Hypotheses are central to information acquisition, decision-making, and discovery. However, many real-world hypotheses are abstract, high-level statements that are difficult to validate directly. This challenge is further intensified by the rise of hypothesis generation from Large Language Models (LLMs), which are prone to hallucination and produce hypotheses in volumes that make manual validation impractical. Here we propose Popper, an agentic framework for rigorous automated validation of free-form hypotheses. Guided by Karl Popper's principle of falsification, Popper validates a hypothesis using LLM agents that design and execute falsification experiments targeting its measurable implications. A novel sequential testing framework ensures strict Type-I error control while actively gathering evidence from diverse observations, whether drawn from existing data or newly conducted procedures. We demonstrate Popper on six domains including biology, economics, and sociology. Popper delivers robust error control, high power, and scalability. Furthermore, compared to human scientists, Popper achieved comparable performance in validating complex biological hypotheses while reducing time by 10 folds, providing a scalable, rigorous solution for hypothesis validation.

logo

Installation

We highly recommend using a virtual environment to manage the dependencies.

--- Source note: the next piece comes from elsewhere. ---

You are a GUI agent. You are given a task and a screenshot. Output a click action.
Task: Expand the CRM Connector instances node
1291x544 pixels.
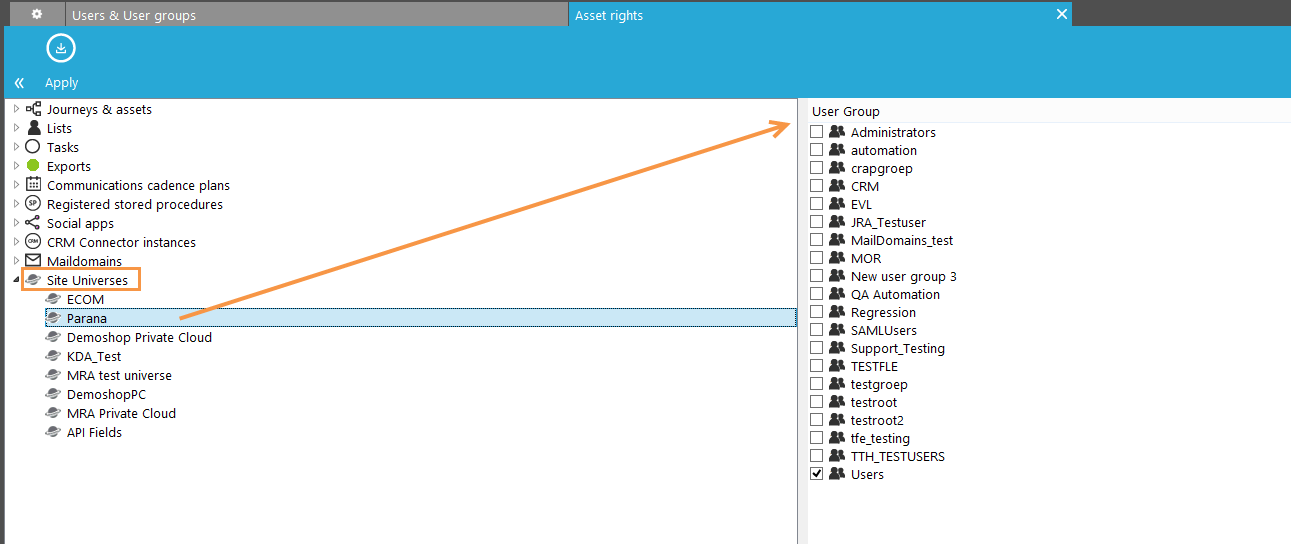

conda create -n popper_env python=3.10
conda activate popper_env

For direct usage of Popper, you can install the package via pip:

pip install popper_agent

For source code development, you can clone the repository and install the package:

git clone https://github.com/snap-stanford/POPPER.git
cd POPPER
pip install -r requirements.txt

Add the OpenAI/Anthropic API key to the environment variables:

export OPENAI_API_KEY="YOUR_API_KEY"
export ANTHROPIC_API_KEY="YOUR_API_KEY"

Datasets will be automatically downloaded to specified data folder when you run the code.

Demo

A demo is provided in here to show how to use the Popper agent to validate a hypothesis and basic functionalities of the Popper agent.

Core API Usage

from popper import Popper

# Initialize the Popper agent
agent = Popper(llm="claude-3-5-sonnet-20240620")

# Register data for hypothesis testing; 
# for bio/discoverybench data in the paper, 
# it will be automatically downloaded to your specified data_path
agent.register_data(data_path='path/to/data', loader_type='bio')

# Configure the agent with custom parameters
agent.configure(
    alpha=0.1,
    max_num_of_tests=5,
    max_retry=3,
    time_limit=2,
    aggregate_test='E-value',
    relevance_checker=True,
    use_react_agent=True
)

# Validate a hypothesis
results = agent.validate(hypothesis="Your hypothesis here")

# Print the results
print(results)

Run on your own hypothesis and database

You can simply dump in a set of datasets in your domain (e.g. business, economics, political science, etc.) and run Popper on your own hypothesis. We only expect every file is in a csv or pkl format.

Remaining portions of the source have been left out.